[Data]
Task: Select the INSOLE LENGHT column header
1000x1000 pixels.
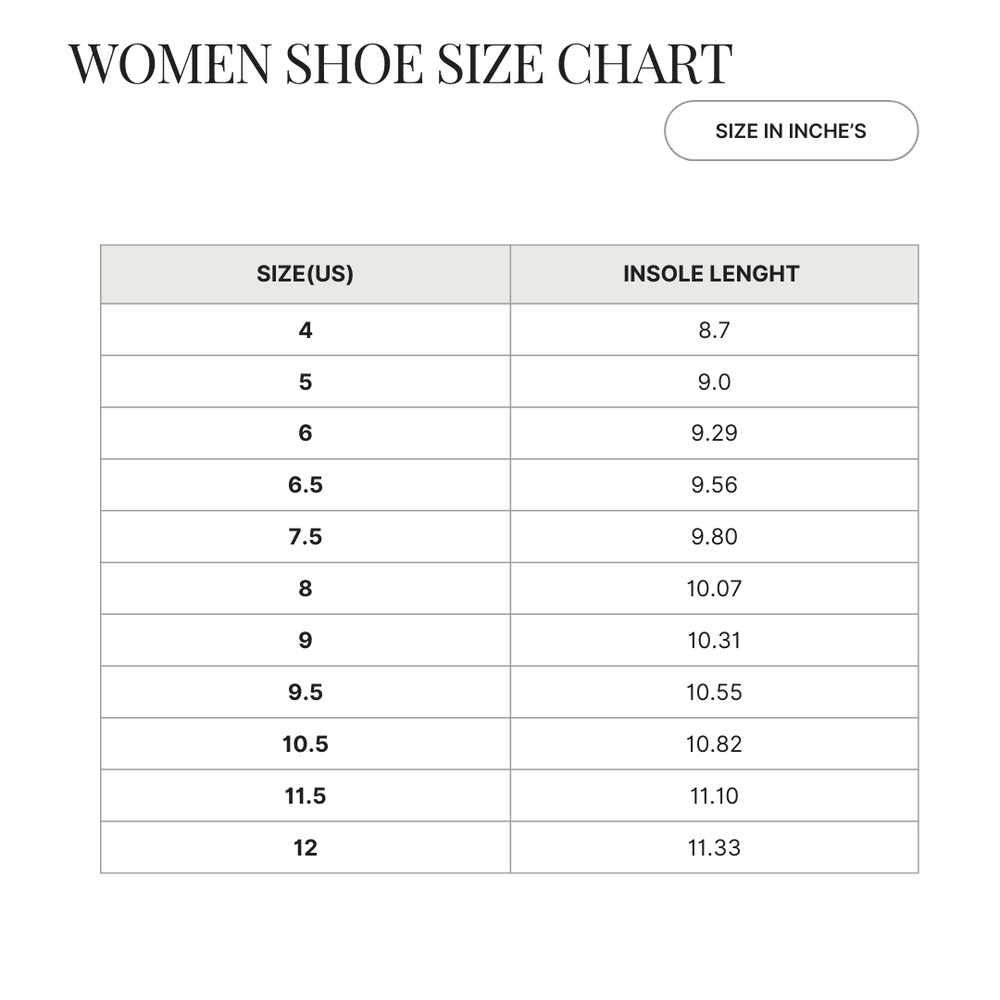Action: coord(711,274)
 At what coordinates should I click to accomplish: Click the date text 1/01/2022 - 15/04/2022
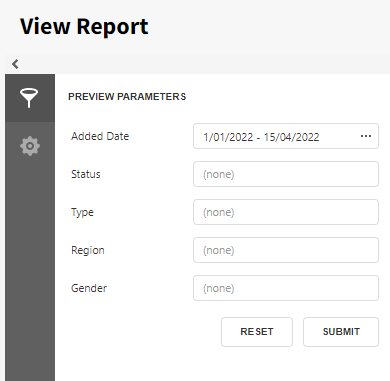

...

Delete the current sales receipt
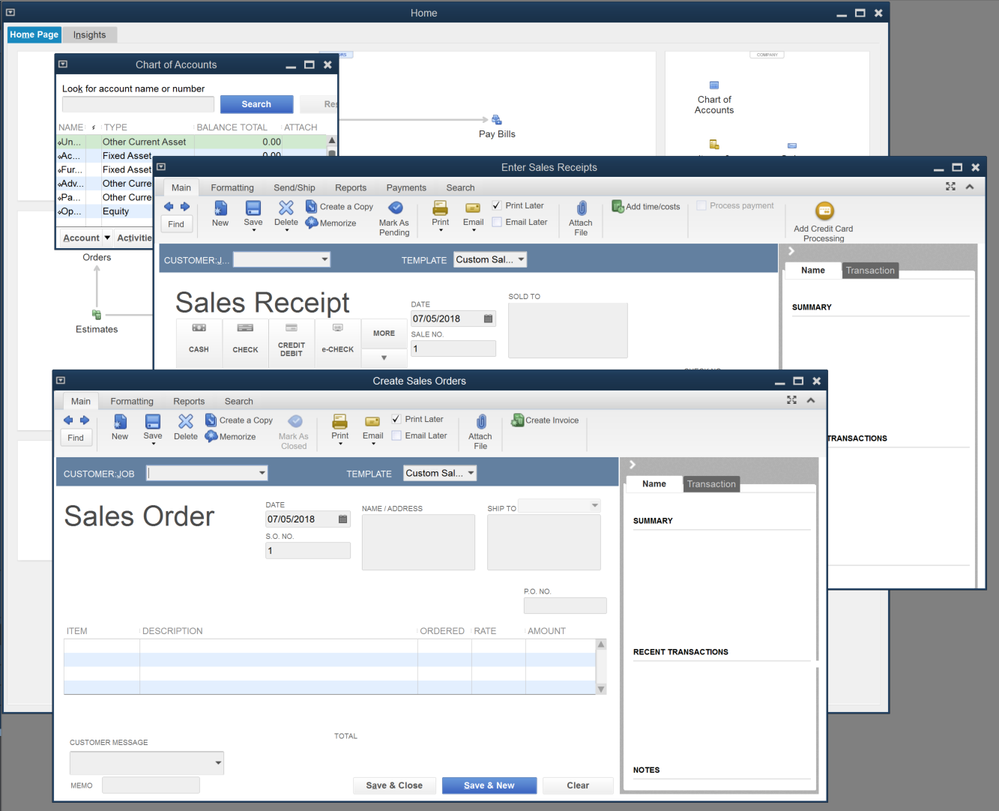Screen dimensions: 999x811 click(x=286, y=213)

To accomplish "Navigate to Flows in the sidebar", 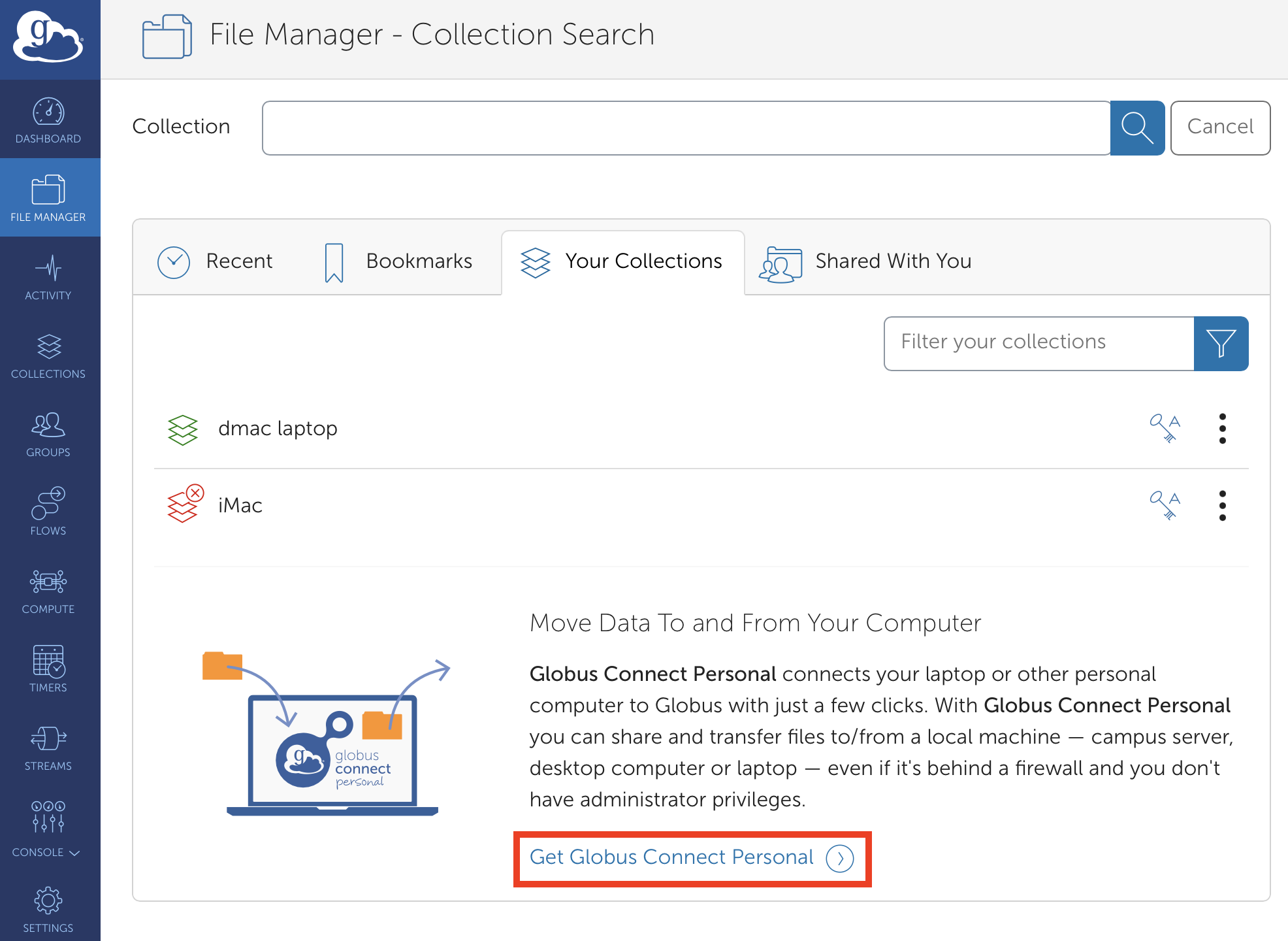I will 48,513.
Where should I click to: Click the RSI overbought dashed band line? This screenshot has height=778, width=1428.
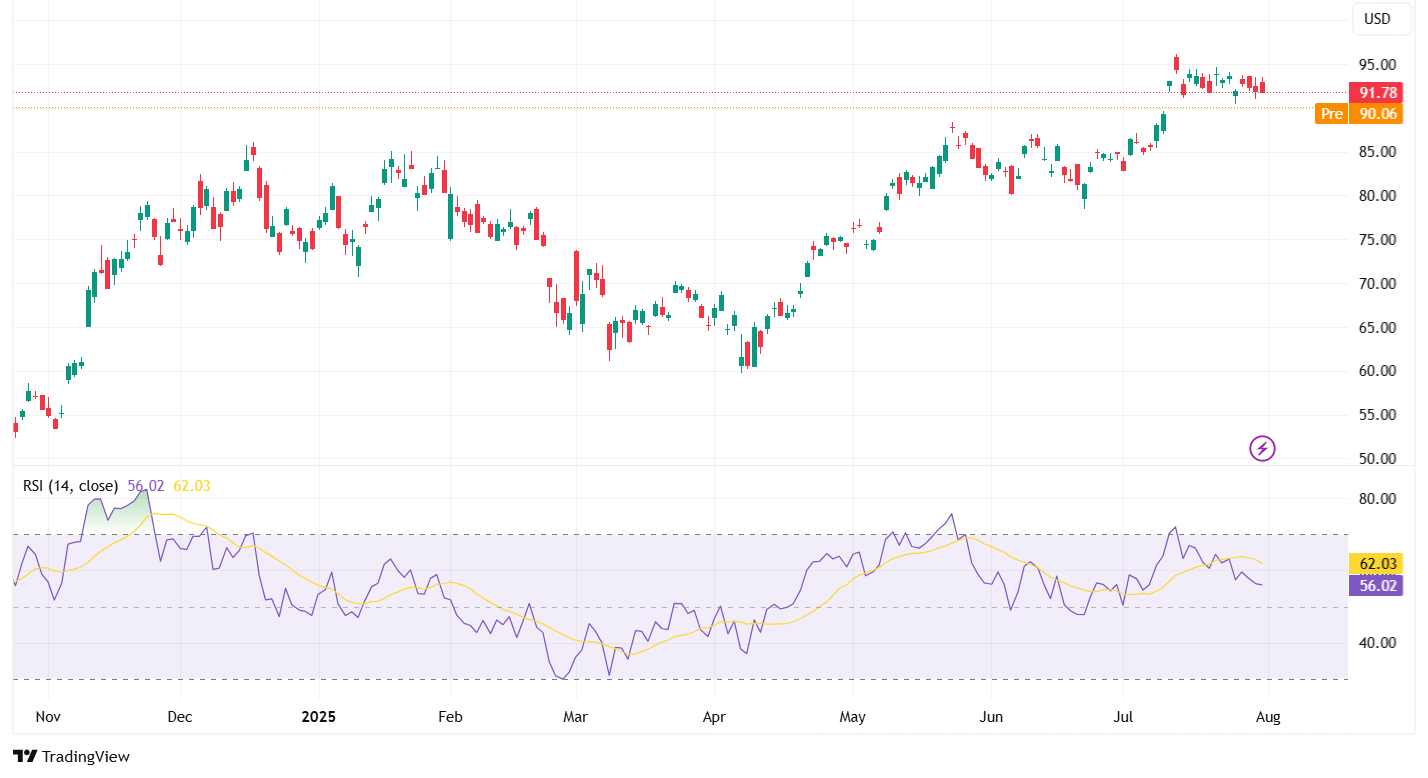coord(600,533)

[Task instructions] Pull out each line of the records above that contains the string "should", treating uppercase and lowercase letters as different.

[The solution]
 At what coordinates should I click to accomplish: Click the date text 1/01/2022 - 15/04/2022
Where should I click to: Click the RSI overbought dashed band line? This screenshot has height=778, width=1428.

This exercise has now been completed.